-- begin --

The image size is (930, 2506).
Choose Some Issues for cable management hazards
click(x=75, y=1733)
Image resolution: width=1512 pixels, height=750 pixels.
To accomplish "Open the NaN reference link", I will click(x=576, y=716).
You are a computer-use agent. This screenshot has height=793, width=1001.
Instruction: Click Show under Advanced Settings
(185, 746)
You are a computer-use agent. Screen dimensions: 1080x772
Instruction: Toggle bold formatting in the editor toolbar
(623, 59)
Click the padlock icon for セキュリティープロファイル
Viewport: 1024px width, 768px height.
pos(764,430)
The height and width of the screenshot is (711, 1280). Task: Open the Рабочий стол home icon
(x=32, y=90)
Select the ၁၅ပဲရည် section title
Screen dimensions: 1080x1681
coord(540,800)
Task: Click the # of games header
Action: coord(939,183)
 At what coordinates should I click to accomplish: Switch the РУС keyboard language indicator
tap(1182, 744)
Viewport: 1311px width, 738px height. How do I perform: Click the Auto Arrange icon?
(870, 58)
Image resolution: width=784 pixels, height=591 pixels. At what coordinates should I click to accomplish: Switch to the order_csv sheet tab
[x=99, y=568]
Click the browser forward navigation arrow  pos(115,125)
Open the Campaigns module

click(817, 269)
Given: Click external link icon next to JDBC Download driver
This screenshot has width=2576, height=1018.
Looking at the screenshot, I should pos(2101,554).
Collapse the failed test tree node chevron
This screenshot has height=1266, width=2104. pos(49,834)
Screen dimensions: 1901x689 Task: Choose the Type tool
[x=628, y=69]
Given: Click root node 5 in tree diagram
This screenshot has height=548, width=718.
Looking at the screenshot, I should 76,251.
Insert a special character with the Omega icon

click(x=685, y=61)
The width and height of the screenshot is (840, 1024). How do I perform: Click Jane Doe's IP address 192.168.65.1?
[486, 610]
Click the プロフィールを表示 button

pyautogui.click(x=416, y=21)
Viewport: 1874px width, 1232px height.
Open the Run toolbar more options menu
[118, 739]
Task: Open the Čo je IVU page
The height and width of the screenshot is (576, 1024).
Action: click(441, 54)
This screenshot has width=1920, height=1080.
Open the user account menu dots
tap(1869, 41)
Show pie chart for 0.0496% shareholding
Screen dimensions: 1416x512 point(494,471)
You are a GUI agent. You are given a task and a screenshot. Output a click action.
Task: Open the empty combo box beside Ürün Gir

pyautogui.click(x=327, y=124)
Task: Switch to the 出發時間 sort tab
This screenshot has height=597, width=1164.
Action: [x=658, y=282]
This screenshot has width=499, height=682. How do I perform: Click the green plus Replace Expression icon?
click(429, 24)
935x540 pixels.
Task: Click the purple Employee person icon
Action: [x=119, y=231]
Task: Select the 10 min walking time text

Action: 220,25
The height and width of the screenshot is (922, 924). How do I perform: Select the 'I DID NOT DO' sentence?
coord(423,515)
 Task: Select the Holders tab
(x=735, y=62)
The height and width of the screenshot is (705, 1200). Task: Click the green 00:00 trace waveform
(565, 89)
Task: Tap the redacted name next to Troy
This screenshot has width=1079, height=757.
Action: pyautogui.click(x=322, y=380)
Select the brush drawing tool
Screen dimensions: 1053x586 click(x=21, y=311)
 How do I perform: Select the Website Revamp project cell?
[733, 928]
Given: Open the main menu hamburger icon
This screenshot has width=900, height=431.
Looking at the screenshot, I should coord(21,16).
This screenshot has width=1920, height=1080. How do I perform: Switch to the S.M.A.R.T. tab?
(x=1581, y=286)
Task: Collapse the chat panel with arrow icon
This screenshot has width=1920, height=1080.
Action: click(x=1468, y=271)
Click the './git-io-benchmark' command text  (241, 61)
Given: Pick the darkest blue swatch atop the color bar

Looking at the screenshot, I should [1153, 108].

-- end --

• **WHAT THE EXERCISE ASKS**
Return the lines above exactly as they appear, starting at the first line and ending at the line that contains "Click the browser".

• **RESULT**
The image size is (930, 2506).
Choose Some Issues for cable management hazards
click(x=75, y=1733)
Image resolution: width=1512 pixels, height=750 pixels.
To accomplish "Open the NaN reference link", I will click(x=576, y=716).
You are a computer-use agent. This screenshot has height=793, width=1001.
Instruction: Click Show under Advanced Settings
(185, 746)
You are a computer-use agent. Screen dimensions: 1080x772
Instruction: Toggle bold formatting in the editor toolbar
(623, 59)
Click the padlock icon for セキュリティープロファイル
Viewport: 1024px width, 768px height.
pos(764,430)
The height and width of the screenshot is (711, 1280). Task: Open the Рабочий стол home icon
(x=32, y=90)
Select the ၁၅ပဲရည် section title
Screen dimensions: 1080x1681
coord(540,800)
Task: Click the # of games header
Action: coord(939,183)
 At what coordinates should I click to accomplish: Switch the РУС keyboard language indicator
tap(1182, 744)
Viewport: 1311px width, 738px height. How do I perform: Click the Auto Arrange icon?
(870, 58)
Image resolution: width=784 pixels, height=591 pixels. At what coordinates should I click to accomplish: Switch to the order_csv sheet tab
[x=99, y=568]
Click the browser forward navigation arrow  pos(115,125)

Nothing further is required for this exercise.